[Opening Data records section]

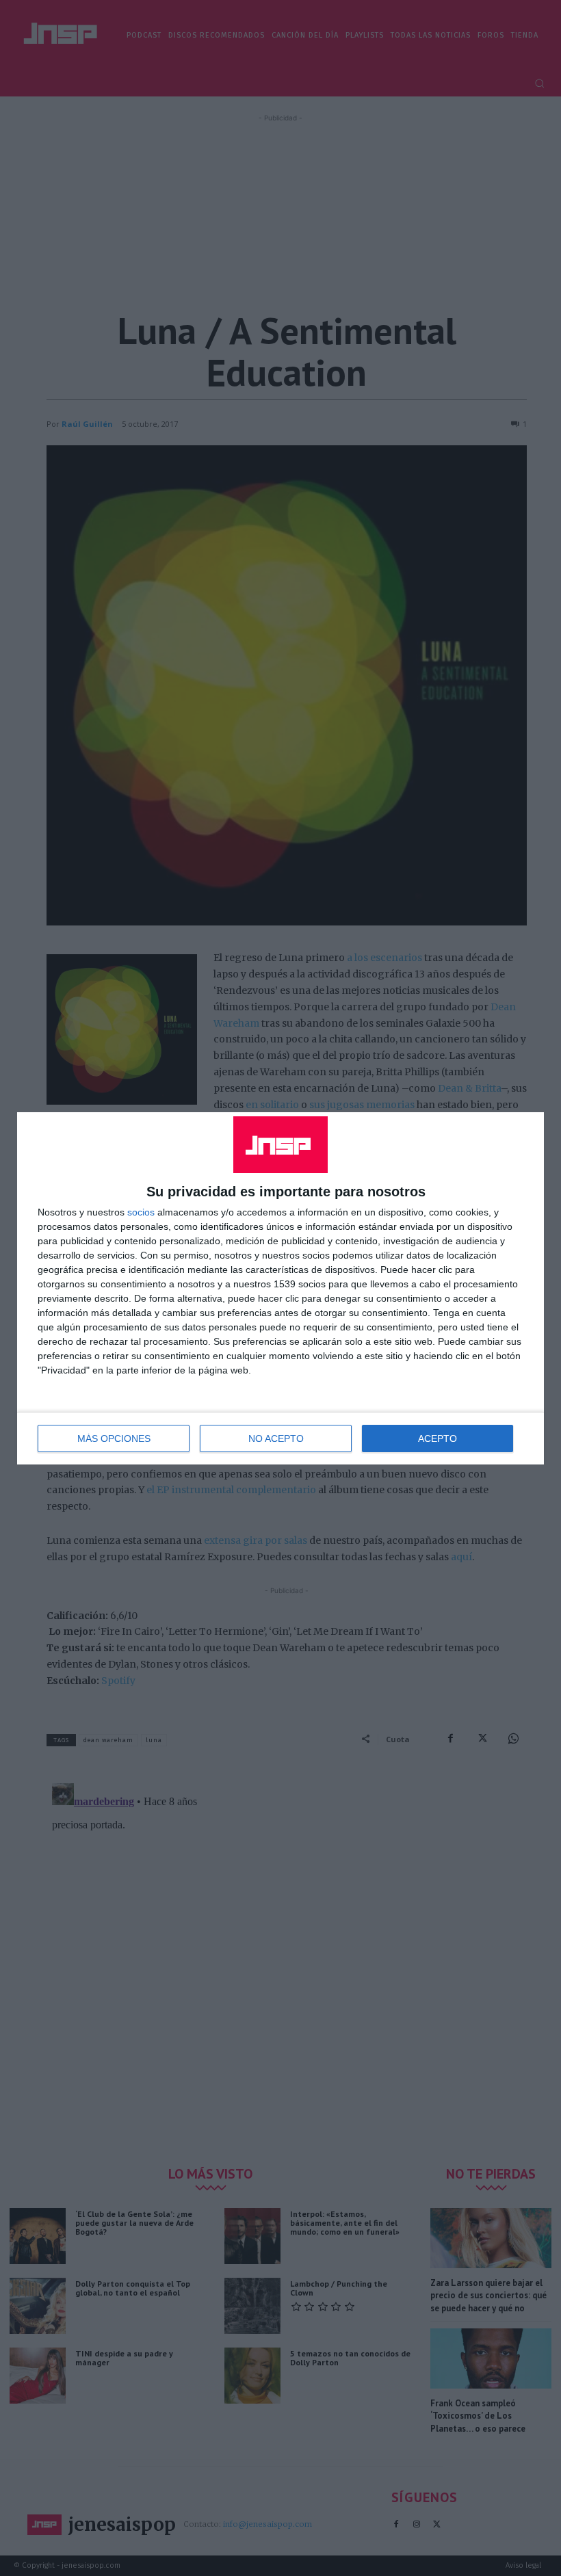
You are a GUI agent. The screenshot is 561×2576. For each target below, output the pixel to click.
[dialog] (280, 1288)
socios (141, 1212)
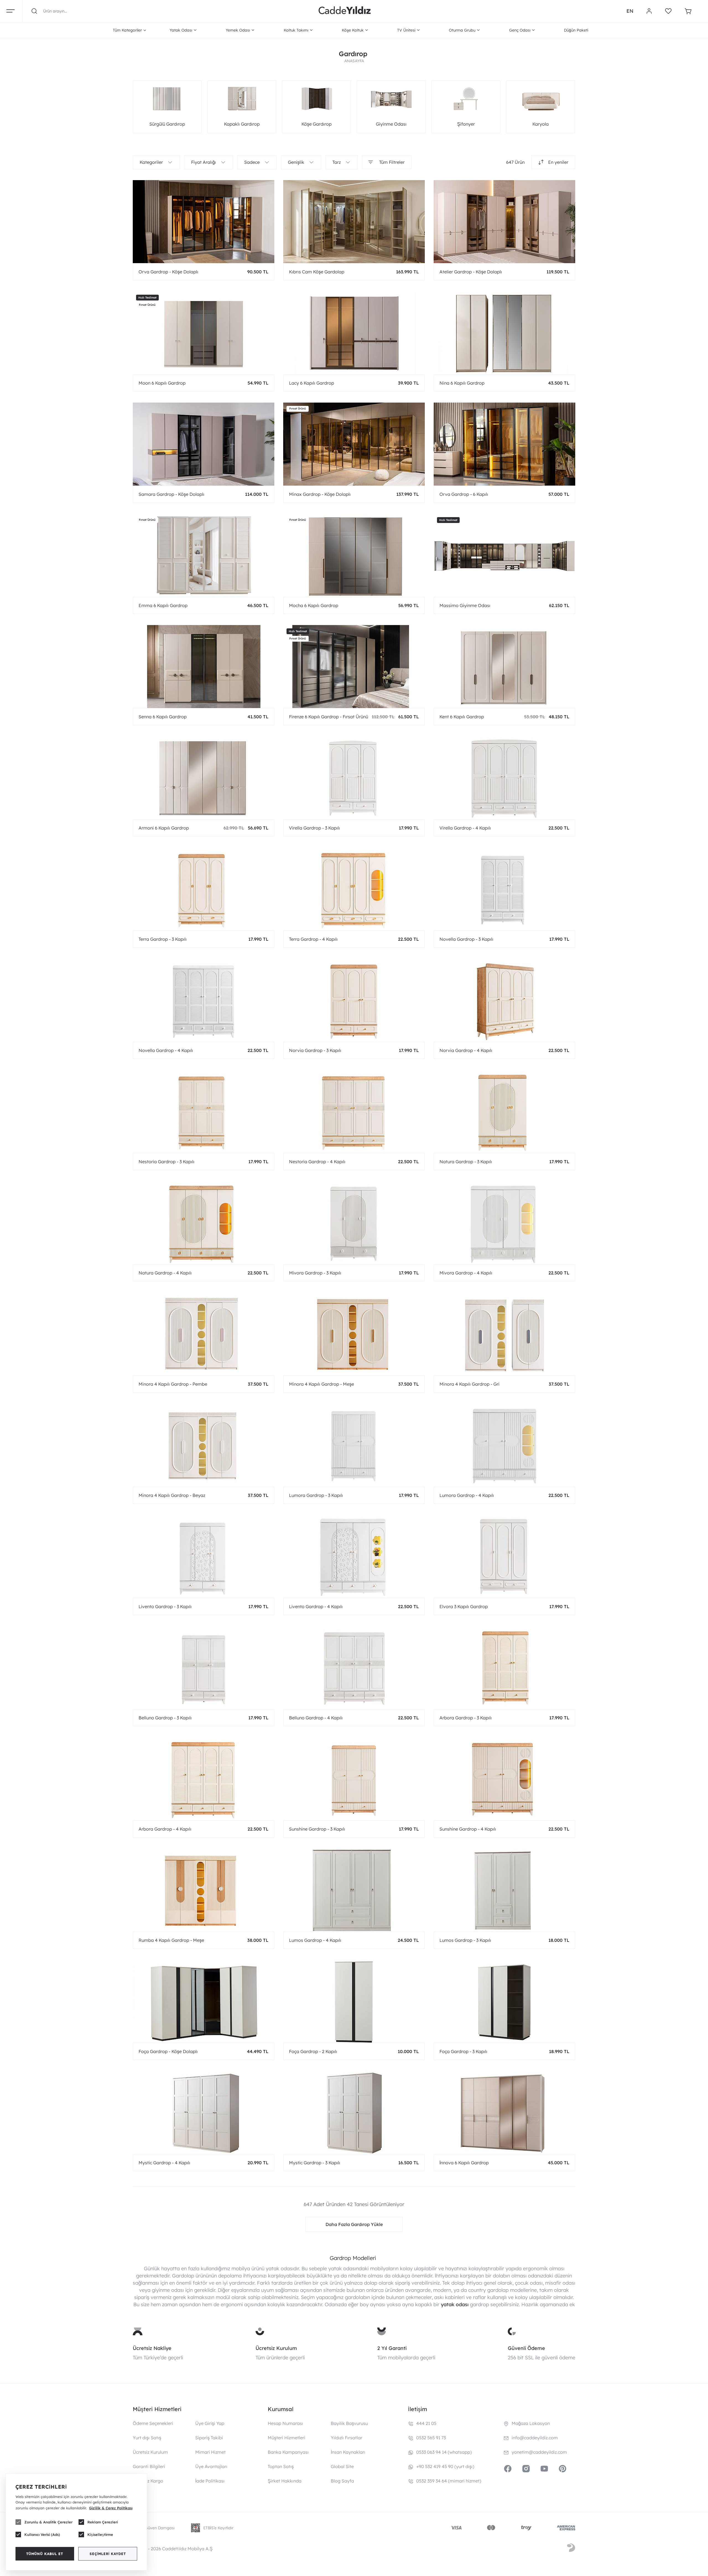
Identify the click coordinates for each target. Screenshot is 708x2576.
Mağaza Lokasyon (531, 2423)
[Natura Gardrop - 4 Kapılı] (203, 1222)
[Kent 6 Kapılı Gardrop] (504, 666)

[Closing Data records section]

Instructions for the task
Show the lines of the records that include the string "click".

Response to this exercise
You are a GUI agent. The screenshot is 561×2576. For each target below, output the pixel to click.
Identify the click coordinates for each target. Screenshot is 708x2576.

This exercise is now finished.